◆ WHAT THE TASK REQUIRES ◆
Below are some records; output exactly the lines from the line with "Image resolution: width=727" to the line with "Click the scrollbar", both ends kept, and nothing more.

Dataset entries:
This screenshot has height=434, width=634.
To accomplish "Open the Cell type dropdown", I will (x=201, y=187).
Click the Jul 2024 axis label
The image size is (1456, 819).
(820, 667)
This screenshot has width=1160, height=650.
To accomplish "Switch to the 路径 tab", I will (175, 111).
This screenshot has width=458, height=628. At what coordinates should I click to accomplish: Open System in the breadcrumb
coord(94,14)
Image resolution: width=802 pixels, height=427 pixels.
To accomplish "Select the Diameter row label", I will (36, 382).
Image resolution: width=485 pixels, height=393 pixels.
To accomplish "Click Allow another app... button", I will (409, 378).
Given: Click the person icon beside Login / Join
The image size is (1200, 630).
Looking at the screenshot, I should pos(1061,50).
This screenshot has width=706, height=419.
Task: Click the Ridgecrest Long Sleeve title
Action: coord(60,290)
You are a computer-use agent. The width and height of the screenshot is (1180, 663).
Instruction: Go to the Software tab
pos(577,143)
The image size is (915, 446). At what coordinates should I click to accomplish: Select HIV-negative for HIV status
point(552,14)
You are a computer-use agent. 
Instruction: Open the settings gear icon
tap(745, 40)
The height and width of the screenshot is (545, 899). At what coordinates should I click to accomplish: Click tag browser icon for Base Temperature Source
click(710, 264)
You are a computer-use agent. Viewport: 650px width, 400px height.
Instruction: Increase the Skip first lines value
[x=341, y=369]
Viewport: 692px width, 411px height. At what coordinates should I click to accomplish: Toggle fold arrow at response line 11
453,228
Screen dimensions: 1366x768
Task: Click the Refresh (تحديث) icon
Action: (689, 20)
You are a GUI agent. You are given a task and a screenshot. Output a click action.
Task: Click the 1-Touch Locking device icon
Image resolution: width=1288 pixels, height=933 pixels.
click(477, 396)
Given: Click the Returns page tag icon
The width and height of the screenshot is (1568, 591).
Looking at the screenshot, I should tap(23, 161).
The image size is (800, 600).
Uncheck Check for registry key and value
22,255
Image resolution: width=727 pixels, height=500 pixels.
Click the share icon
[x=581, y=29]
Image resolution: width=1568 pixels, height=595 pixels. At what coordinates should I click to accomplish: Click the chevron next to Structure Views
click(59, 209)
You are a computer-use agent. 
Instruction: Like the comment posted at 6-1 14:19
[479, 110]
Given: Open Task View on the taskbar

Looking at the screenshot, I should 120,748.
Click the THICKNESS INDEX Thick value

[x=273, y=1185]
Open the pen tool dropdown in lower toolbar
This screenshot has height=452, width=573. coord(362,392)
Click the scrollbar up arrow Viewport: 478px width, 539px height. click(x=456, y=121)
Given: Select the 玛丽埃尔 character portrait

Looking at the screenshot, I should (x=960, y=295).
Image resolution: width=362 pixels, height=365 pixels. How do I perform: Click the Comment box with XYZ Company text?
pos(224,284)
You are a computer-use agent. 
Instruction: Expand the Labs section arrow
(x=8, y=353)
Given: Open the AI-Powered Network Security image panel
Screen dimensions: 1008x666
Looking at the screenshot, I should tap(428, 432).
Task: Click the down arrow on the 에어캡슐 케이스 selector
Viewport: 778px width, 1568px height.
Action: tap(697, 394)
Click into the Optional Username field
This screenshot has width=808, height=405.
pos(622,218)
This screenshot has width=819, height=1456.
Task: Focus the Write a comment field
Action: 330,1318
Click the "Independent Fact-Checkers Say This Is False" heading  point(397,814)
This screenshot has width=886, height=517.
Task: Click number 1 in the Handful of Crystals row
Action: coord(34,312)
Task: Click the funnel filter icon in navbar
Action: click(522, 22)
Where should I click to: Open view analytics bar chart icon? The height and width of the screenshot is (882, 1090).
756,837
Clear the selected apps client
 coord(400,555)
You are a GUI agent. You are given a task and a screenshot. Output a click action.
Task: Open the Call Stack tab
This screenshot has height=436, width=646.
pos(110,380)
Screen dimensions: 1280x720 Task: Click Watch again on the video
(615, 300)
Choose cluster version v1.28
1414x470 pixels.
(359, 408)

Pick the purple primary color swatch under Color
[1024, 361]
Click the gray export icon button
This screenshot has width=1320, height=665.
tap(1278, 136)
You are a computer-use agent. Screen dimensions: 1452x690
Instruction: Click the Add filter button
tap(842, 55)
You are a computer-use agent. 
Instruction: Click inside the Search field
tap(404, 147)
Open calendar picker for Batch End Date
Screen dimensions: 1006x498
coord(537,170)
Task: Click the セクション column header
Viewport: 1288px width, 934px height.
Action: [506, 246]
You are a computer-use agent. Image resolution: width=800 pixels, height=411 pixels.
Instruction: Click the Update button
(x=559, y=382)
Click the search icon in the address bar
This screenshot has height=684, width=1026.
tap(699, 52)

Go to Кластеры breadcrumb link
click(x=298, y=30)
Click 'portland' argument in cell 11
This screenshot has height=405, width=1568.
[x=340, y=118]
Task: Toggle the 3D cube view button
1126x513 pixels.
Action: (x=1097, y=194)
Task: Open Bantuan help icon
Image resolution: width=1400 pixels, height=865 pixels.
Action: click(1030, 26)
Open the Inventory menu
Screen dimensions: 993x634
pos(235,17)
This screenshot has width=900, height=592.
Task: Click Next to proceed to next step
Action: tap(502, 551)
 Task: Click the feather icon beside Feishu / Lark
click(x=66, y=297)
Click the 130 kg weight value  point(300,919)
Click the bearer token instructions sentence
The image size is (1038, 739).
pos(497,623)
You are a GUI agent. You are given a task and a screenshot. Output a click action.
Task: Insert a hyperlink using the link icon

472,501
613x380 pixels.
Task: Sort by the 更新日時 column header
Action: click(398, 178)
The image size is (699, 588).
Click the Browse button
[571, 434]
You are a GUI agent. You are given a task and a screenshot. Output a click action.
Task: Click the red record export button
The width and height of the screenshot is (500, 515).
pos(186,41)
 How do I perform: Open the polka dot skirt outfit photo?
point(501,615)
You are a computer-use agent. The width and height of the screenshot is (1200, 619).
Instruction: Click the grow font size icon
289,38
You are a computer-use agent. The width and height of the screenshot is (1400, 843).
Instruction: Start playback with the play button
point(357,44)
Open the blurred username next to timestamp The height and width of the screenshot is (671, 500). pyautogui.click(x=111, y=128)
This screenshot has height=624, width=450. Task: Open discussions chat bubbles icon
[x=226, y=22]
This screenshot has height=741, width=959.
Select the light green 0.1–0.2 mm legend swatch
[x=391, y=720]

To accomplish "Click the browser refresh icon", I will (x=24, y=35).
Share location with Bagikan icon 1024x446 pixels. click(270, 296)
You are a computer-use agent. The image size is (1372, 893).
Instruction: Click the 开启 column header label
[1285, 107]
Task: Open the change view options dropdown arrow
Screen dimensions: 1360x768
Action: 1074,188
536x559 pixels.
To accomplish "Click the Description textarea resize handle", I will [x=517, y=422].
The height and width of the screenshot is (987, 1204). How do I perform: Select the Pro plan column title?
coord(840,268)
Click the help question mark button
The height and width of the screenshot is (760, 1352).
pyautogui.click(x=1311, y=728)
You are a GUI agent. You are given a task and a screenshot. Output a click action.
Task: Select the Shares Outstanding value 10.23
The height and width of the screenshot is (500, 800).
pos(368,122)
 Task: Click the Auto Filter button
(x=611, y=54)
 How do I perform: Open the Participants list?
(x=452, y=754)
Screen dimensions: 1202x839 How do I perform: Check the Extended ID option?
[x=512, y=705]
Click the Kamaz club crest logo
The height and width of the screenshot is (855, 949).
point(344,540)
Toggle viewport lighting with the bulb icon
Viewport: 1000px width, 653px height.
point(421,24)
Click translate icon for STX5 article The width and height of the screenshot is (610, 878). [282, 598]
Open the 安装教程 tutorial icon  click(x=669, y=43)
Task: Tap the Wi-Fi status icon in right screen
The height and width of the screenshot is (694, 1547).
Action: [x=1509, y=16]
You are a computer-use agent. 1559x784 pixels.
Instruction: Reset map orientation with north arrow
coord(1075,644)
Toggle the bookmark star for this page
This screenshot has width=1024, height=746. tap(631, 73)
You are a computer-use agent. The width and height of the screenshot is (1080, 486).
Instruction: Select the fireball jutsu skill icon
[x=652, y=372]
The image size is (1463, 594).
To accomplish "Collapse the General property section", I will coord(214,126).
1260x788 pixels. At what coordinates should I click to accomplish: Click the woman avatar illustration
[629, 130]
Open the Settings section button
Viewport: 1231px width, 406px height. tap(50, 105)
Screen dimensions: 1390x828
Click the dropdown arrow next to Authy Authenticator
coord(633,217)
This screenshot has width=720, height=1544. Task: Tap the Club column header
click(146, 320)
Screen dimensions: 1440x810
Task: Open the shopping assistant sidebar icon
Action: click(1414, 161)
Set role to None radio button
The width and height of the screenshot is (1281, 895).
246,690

◆ FINAL ANSWER ◆
Image resolution: width=727 pixels, height=500 pixels.
Click the share icon
[x=581, y=29]
Image resolution: width=1568 pixels, height=595 pixels. At what coordinates should I click to accomplish: Click the chevron next to Structure Views
click(59, 209)
You are a computer-use agent. 
Instruction: Like the comment posted at 6-1 14:19
[479, 110]
Given: Open Task View on the taskbar

Looking at the screenshot, I should 120,748.
Click the THICKNESS INDEX Thick value

[x=273, y=1185]
Open the pen tool dropdown in lower toolbar
This screenshot has height=452, width=573. coord(362,392)
Click the scrollbar up arrow Viewport: 478px width, 539px height. click(x=456, y=121)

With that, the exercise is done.